> _Material shown_:
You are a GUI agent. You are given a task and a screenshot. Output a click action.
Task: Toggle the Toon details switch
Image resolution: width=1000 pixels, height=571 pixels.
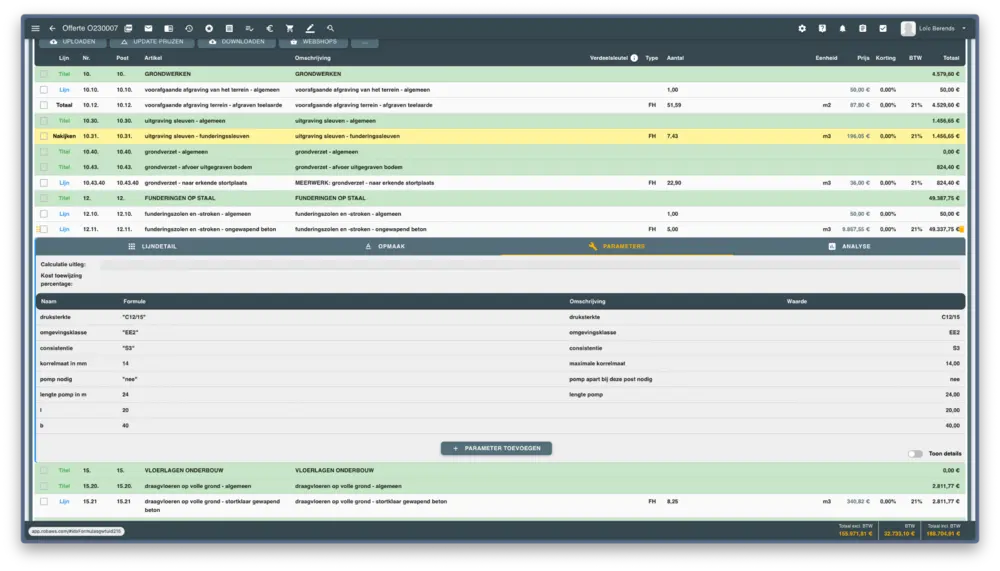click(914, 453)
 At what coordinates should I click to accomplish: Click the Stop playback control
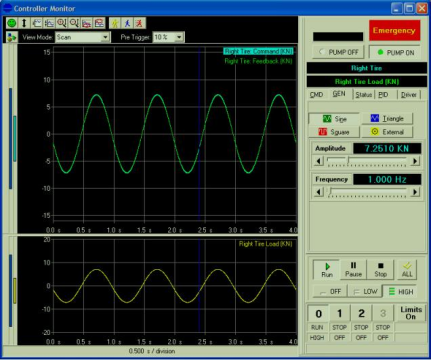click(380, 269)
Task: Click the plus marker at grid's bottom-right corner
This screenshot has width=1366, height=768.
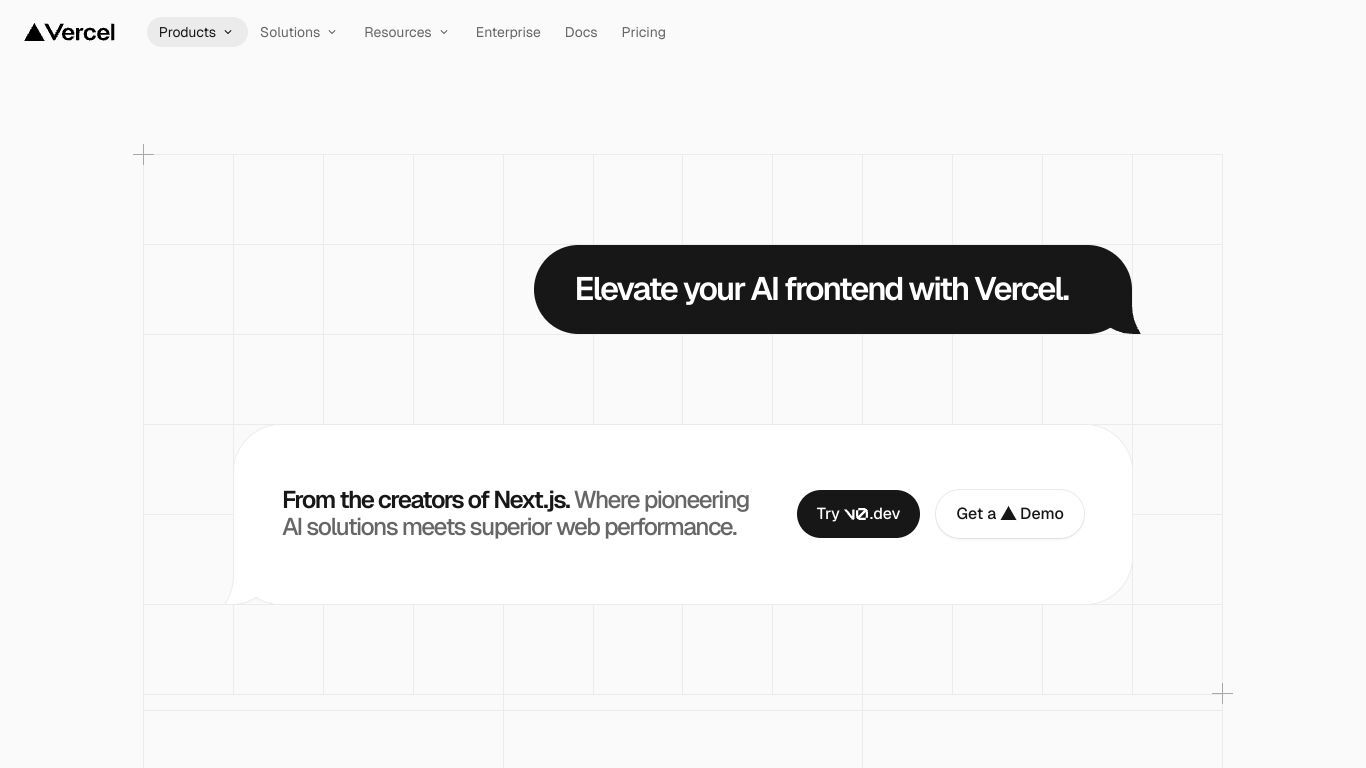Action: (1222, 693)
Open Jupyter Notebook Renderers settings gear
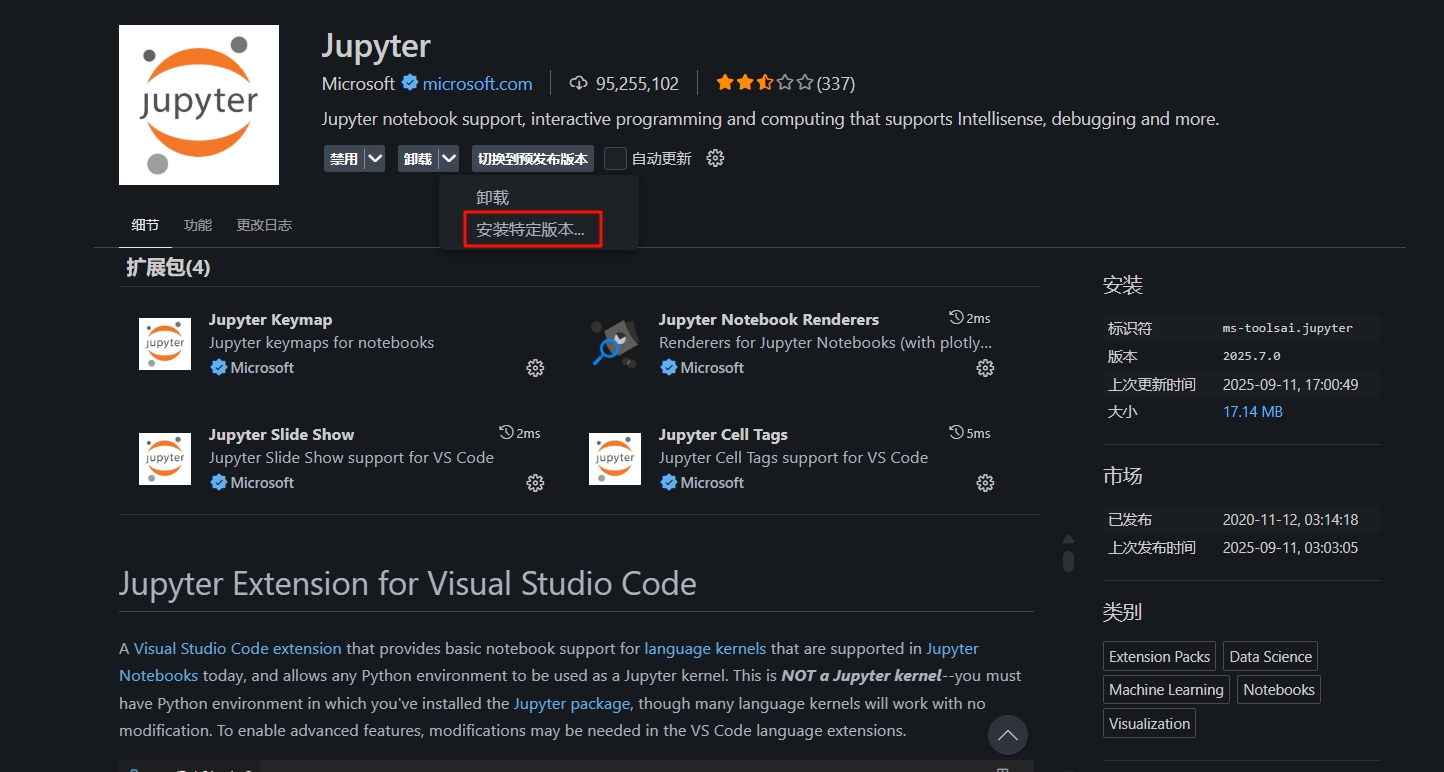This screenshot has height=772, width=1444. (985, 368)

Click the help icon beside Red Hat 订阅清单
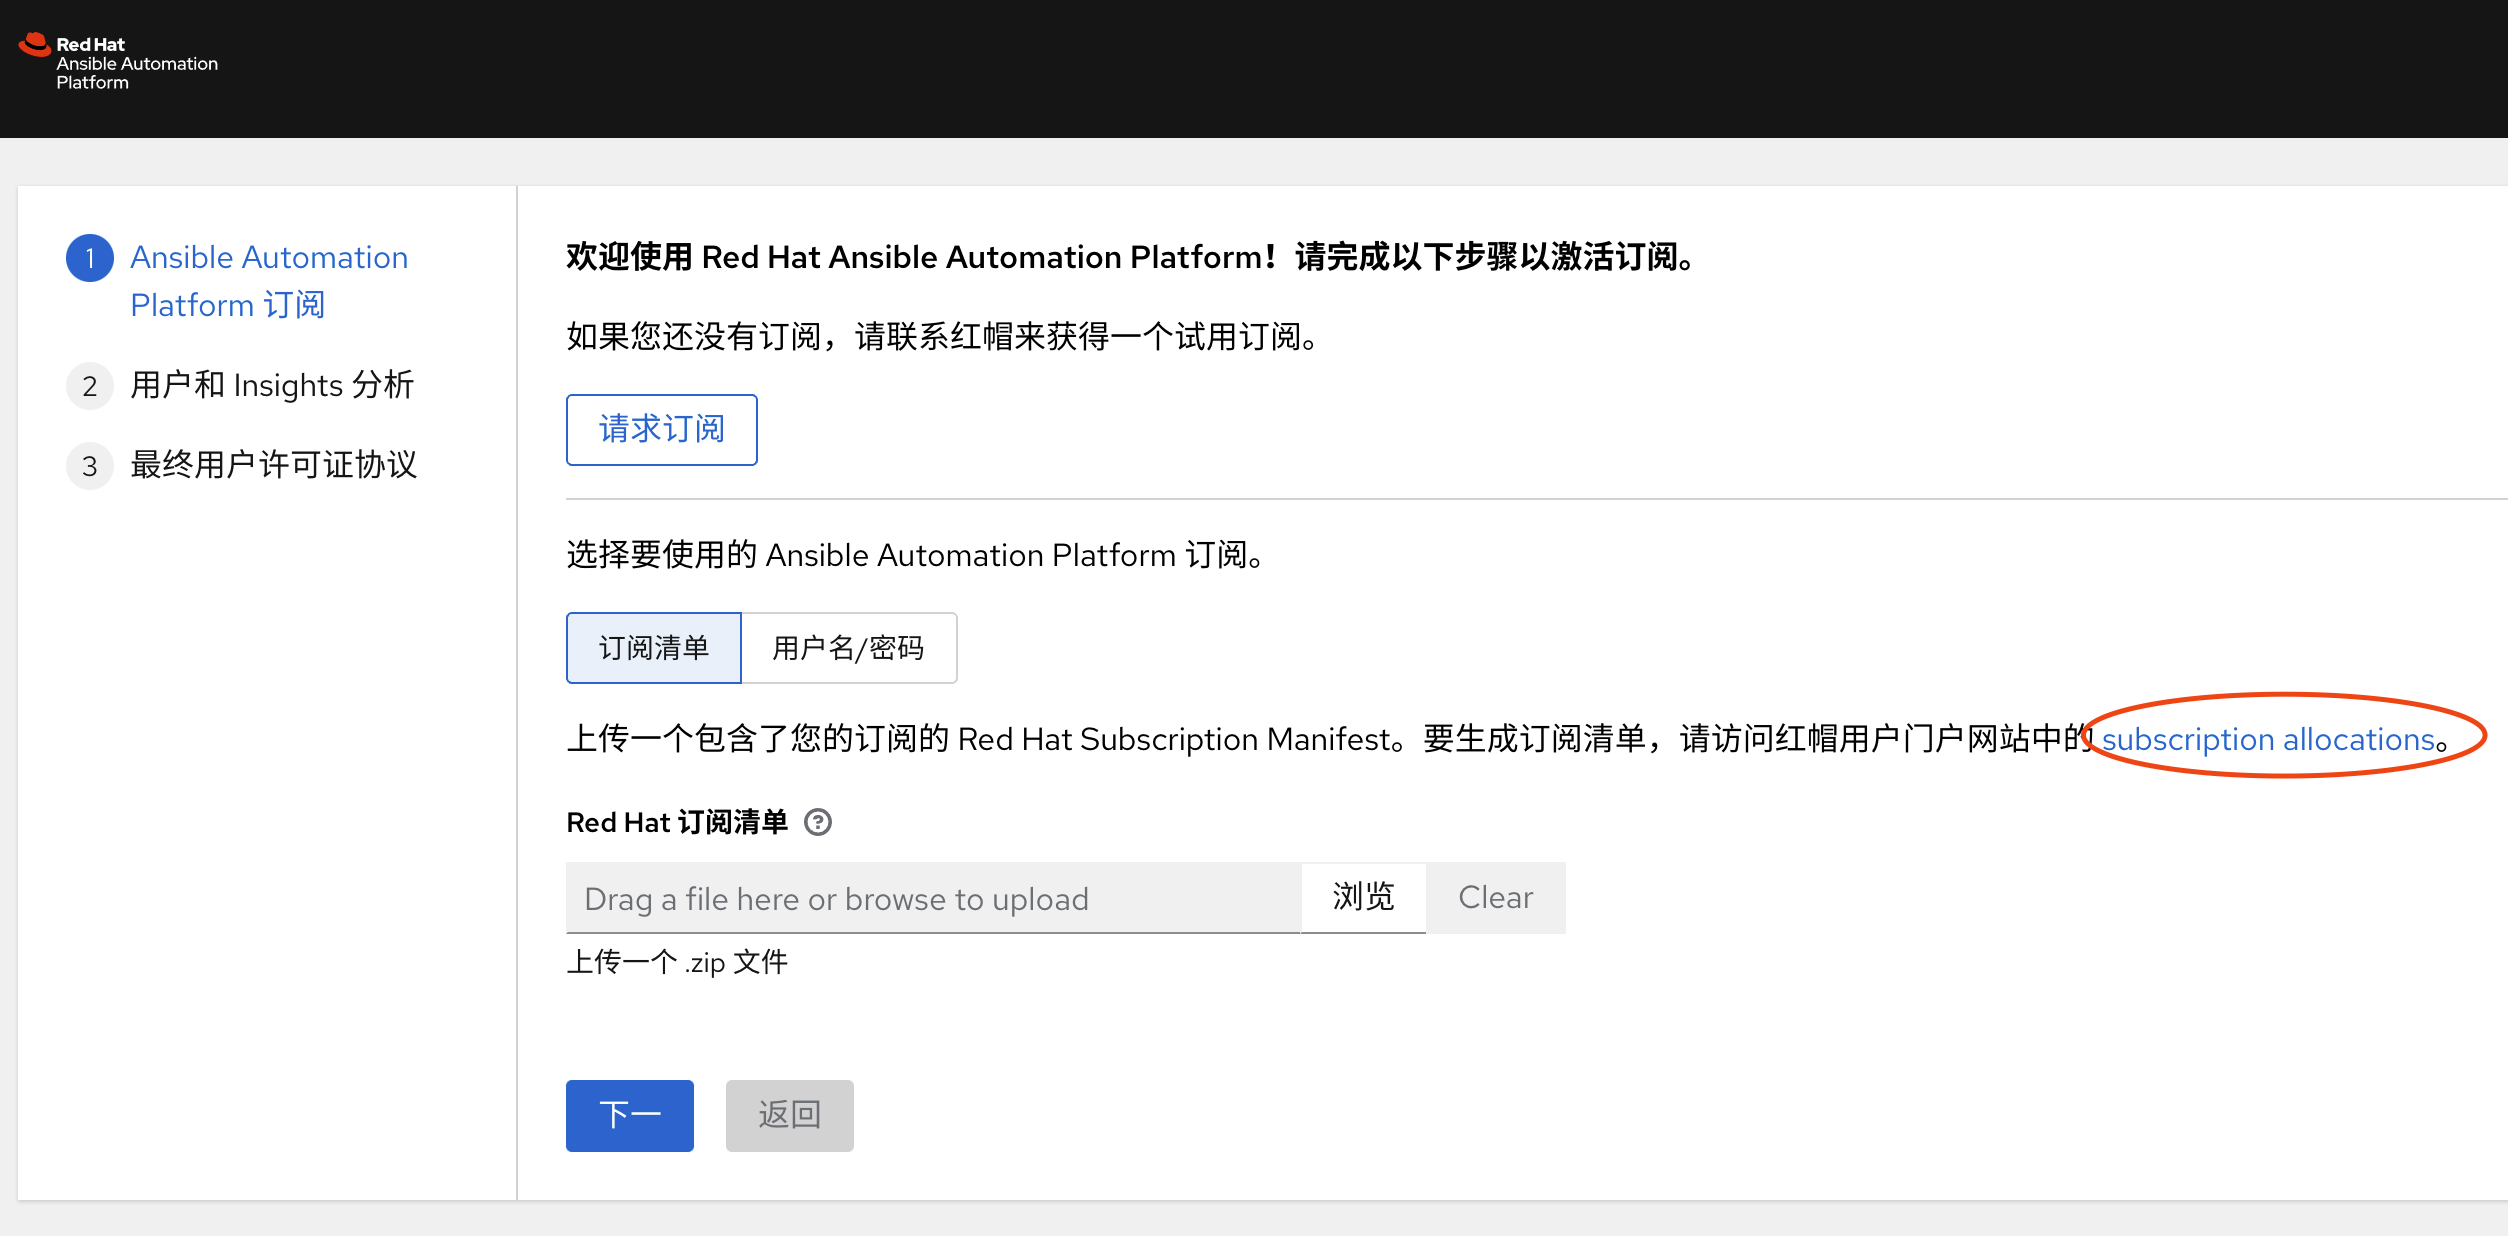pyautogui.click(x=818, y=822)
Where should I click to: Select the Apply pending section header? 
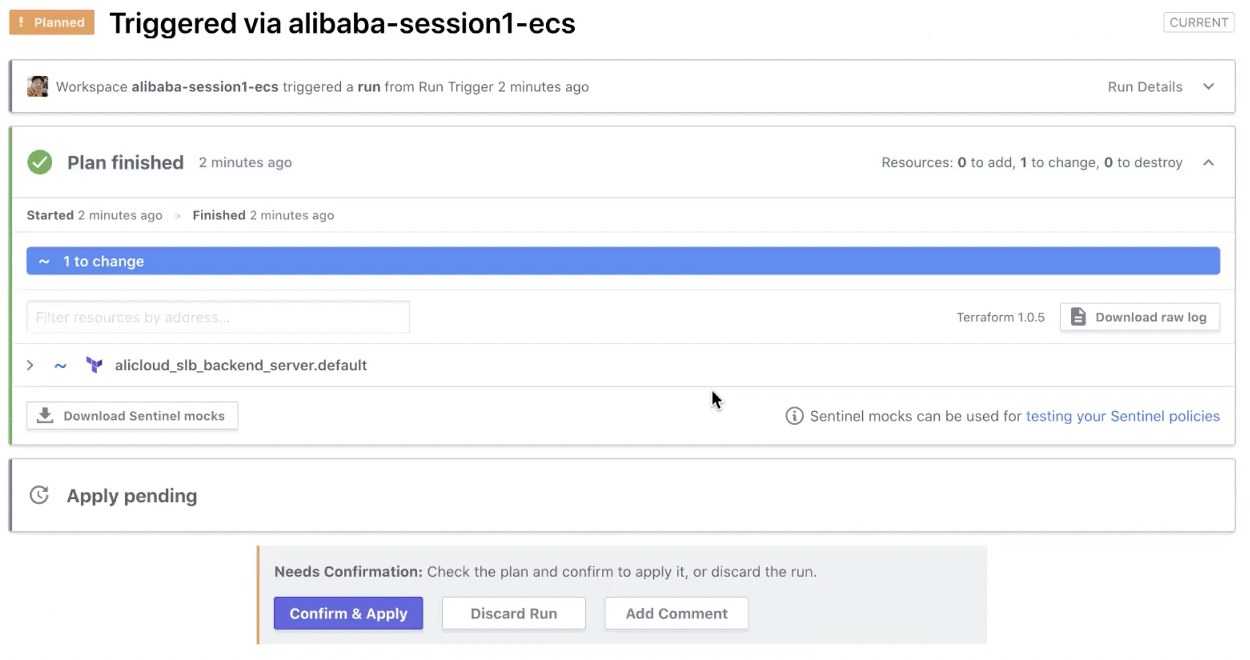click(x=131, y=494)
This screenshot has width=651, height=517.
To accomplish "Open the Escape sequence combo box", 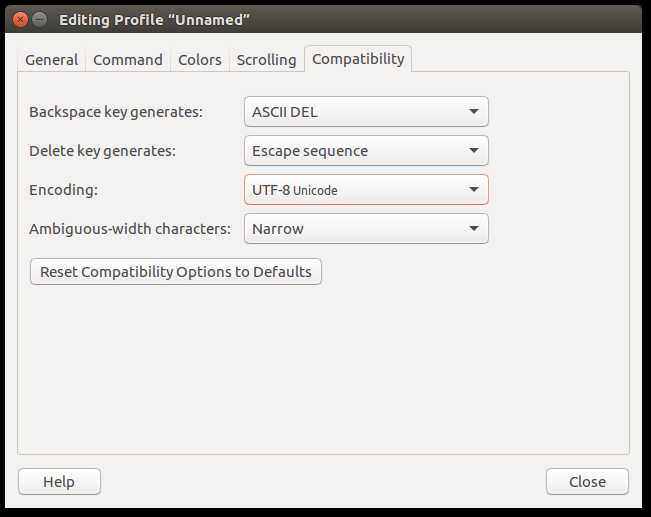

> _Written request_: Reproduce every line of the listing above word for word, leaving out the pictures.

> _Answer below_:
You are a GUI agent. You are given a task and a screenshot. Output a click action.
Task: Toggle the Toon details switch
Image resolution: width=1000 pixels, height=571 pixels.
click(914, 453)
 At what coordinates should I click to accomplish: Click the Stop playback control
click(380, 269)
Task: Click the plus marker at grid's bottom-right corner
This screenshot has width=1366, height=768.
Action: (1222, 693)
Open Jupyter Notebook Renderers settings gear
This screenshot has height=772, width=1444. (985, 368)

Click the help icon beside Red Hat 订阅清单
pyautogui.click(x=818, y=822)
Where should I click to: Select the Apply pending section header? 
click(x=131, y=494)
This screenshot has width=651, height=517.
To accomplish "Open the Escape sequence combo box", 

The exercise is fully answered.